____ SUPPLIED RECORDS
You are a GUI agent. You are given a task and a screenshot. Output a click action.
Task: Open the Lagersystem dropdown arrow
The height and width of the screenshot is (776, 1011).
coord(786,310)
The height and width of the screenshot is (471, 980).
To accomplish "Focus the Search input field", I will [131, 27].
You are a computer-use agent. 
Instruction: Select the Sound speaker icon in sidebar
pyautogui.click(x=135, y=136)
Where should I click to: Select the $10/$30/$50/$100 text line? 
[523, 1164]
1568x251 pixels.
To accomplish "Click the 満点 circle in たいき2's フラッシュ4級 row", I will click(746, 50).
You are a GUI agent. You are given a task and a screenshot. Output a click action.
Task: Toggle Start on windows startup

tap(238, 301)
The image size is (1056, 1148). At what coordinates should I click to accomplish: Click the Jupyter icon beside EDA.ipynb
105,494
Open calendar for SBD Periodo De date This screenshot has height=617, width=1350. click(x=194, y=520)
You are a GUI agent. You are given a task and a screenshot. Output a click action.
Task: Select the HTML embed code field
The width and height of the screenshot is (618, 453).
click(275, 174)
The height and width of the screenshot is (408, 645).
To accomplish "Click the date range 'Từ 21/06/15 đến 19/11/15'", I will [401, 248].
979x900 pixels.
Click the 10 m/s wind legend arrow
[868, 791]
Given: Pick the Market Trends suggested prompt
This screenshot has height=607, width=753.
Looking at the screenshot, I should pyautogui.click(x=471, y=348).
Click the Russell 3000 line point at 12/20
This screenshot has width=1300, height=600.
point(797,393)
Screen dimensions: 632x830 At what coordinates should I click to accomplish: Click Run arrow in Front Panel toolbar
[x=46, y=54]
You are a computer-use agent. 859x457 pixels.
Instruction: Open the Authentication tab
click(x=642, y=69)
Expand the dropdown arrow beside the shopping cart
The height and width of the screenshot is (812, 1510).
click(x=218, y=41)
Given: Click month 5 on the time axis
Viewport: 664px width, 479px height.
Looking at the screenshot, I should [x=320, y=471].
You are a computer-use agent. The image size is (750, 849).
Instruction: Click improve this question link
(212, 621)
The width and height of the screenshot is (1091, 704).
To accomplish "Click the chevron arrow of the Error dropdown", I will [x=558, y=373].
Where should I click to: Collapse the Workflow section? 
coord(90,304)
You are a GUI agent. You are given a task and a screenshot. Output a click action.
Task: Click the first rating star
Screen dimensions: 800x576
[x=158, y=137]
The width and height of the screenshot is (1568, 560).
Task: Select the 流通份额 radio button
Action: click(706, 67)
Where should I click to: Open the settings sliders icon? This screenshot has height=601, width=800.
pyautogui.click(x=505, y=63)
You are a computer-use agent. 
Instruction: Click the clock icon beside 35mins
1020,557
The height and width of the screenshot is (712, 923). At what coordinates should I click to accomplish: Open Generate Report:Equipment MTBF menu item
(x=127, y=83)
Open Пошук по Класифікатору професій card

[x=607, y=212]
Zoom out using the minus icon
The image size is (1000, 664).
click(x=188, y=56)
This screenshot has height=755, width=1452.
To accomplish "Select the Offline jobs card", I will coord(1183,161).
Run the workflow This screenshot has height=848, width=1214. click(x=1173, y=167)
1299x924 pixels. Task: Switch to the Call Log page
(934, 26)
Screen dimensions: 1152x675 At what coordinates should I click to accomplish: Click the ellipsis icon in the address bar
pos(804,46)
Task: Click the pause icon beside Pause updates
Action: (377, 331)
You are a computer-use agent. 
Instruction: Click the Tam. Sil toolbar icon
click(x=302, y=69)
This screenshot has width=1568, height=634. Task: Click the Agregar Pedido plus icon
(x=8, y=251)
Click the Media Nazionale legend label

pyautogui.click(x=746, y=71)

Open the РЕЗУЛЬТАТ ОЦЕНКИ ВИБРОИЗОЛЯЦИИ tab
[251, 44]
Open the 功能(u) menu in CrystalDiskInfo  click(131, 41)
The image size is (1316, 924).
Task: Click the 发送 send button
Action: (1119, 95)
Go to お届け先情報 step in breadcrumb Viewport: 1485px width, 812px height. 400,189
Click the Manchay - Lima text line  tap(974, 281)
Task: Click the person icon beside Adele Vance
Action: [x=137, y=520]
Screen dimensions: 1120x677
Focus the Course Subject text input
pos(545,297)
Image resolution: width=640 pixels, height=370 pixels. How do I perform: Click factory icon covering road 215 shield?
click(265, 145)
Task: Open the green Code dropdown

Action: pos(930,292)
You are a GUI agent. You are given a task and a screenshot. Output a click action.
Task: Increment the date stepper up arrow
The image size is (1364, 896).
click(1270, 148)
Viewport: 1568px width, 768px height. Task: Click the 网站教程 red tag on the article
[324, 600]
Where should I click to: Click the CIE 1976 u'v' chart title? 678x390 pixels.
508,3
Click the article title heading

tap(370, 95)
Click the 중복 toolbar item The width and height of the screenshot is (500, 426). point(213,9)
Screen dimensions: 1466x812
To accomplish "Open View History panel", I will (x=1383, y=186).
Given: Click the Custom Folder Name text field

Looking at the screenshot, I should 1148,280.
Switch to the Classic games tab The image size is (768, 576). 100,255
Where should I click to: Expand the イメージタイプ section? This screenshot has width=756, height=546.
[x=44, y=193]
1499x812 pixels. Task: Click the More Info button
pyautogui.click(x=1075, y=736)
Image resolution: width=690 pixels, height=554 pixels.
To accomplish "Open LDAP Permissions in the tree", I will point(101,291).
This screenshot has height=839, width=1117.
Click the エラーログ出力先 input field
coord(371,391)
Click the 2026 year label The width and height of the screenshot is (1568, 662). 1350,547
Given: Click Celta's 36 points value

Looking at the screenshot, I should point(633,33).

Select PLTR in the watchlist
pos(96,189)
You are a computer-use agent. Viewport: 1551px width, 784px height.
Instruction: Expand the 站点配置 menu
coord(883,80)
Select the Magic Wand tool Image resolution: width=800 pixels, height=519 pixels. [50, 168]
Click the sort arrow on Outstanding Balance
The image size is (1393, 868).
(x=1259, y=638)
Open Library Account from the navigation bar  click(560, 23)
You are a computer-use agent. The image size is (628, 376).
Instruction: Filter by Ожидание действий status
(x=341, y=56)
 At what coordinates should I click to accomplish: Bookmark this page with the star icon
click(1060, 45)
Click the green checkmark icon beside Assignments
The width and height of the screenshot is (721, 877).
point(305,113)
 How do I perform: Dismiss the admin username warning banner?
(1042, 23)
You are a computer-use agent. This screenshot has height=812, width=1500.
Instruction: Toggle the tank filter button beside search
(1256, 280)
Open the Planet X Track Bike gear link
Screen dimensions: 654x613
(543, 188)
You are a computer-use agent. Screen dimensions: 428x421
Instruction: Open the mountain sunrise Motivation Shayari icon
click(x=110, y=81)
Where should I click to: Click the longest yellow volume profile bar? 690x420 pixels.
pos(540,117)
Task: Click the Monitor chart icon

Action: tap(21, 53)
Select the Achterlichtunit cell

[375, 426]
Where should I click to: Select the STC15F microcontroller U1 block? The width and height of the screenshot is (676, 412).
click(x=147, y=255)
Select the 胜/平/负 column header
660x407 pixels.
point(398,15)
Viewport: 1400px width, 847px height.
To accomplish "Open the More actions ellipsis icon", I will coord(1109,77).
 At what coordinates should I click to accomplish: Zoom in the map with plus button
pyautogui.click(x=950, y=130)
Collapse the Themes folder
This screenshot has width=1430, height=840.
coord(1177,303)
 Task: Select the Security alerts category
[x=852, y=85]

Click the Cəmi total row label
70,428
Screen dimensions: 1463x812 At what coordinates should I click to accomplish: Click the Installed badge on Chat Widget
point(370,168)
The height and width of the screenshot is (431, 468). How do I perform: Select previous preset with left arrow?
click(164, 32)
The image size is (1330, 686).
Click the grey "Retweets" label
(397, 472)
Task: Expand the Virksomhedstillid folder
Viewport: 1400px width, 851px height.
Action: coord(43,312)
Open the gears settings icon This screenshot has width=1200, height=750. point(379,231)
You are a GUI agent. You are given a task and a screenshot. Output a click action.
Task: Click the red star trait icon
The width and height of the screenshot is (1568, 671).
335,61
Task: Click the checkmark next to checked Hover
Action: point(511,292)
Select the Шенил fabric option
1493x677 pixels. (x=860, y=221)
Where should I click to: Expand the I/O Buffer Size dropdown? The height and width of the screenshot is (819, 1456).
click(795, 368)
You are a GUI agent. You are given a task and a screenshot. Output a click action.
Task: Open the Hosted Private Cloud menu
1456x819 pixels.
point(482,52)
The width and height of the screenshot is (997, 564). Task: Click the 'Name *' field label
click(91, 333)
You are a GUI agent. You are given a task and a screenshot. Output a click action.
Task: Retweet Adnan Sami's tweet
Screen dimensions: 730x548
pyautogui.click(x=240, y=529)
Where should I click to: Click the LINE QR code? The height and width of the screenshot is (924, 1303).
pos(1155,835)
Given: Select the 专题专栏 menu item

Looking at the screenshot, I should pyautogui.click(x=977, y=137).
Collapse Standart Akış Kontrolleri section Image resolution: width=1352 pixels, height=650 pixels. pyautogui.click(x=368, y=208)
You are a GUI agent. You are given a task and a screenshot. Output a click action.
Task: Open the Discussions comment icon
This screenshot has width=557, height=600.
________
WHAT YOU WILL DO: Copy out the listing lines between the one holding "Viewport: 1568px width, 768px" and the one holding "pos(96,189)", inclusive, with no changes.

OUTPUT:
Viewport: 1568px width, 768px height. Task: Click the 网站教程 red tag on the article
[324, 600]
Where should I click to: Click the CIE 1976 u'v' chart title? 678x390 pixels.
508,3
Click the article title heading

tap(370, 95)
Click the 중복 toolbar item The width and height of the screenshot is (500, 426). point(213,9)
Screen dimensions: 1466x812
To accomplish "Open View History panel", I will (x=1383, y=186).
Given: Click the Custom Folder Name text field

Looking at the screenshot, I should 1148,280.
Switch to the Classic games tab The image size is (768, 576). 100,255
Where should I click to: Expand the イメージタイプ section? This screenshot has width=756, height=546.
[x=44, y=193]
1499x812 pixels. Task: Click the More Info button
pyautogui.click(x=1075, y=736)
Image resolution: width=690 pixels, height=554 pixels.
To accomplish "Open LDAP Permissions in the tree", I will point(101,291).
This screenshot has height=839, width=1117.
Click the エラーログ出力先 input field
coord(371,391)
Click the 2026 year label The width and height of the screenshot is (1568, 662). 1350,547
Given: Click Celta's 36 points value

Looking at the screenshot, I should point(633,33).

Select PLTR in the watchlist
pos(96,189)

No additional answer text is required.